Суровое лицо бека слегка посветлело. «А он, видать, ничего, этот хитрец. Щедрый», — подумал он о купце, сунул ногу в стремя и легко вскинул свое тело в седло гнедого иноходца.
— Мы тоже в долгу не останемся, — сказал он купцу перед тем, как тронуться в путь. — Мы сделаем все, чтобы пошлина на ваши товары была самой скромной.
В тот же день с купеческим караваном Гусейна Новбари в чужую столицу прибыл странствующий монах — дервиш. Это был молодой красивый человек с лицом открытым и загорелым, оживленным блеском больших карих глаз и очень белых ровных зубов.

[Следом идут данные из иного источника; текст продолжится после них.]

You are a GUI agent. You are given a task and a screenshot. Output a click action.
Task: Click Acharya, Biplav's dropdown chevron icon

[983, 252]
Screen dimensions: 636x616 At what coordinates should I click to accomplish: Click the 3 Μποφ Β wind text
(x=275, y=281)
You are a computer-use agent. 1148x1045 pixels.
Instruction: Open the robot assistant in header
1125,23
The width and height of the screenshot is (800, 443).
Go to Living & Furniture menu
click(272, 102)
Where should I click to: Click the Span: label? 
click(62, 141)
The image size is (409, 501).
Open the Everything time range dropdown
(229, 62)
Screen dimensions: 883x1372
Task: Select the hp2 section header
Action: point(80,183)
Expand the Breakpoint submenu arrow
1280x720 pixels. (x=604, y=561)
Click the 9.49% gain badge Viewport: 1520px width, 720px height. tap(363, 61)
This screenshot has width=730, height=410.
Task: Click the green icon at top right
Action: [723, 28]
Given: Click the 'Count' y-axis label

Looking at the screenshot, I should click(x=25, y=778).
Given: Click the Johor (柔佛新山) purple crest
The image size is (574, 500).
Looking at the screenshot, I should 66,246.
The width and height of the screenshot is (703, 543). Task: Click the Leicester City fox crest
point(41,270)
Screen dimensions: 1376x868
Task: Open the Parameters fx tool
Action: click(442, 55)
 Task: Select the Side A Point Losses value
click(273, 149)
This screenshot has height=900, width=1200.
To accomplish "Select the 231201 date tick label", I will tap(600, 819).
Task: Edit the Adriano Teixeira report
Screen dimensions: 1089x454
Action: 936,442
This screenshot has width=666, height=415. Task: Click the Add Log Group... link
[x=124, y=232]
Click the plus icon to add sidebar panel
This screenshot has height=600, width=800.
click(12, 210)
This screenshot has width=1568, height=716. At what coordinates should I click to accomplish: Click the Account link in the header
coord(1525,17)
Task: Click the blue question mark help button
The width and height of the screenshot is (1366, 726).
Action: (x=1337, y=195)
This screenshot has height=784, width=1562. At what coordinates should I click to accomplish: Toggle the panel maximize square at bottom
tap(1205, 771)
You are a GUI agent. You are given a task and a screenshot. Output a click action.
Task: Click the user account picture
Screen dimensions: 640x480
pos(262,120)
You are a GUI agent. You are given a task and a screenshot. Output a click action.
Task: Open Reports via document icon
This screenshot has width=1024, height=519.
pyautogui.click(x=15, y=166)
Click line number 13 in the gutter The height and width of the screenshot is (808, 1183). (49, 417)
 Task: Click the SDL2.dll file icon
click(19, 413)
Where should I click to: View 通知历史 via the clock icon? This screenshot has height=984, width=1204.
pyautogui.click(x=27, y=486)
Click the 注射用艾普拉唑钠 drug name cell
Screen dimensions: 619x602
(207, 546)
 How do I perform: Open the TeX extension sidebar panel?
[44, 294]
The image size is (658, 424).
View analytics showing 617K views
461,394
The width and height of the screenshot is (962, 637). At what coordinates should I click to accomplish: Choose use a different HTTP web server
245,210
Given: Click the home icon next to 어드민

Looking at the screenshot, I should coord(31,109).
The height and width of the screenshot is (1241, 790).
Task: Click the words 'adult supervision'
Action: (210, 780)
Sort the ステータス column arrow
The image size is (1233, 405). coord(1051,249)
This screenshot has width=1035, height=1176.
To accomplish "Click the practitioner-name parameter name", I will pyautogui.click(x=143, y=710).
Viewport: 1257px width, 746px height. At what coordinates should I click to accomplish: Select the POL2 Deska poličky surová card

Скромное, но весьма чистое одеяние монаха составляли голубая чалма, темно-серые узкие брюки, белая рубашка, поверх которой был надет коричневый жилет. На левом боку, на медной цепочке дервиш носил большую экзотическую раковину, покрытую черным лаком и предназначенную для подаяний.
Когда начальник стражи уехал, купец и дервиш зашли в свободную комнату для гостей.
— Ты пока поживешь здесь, — сказал дервишу Гусейн Новбари. — А потом постарайся перебраться в город.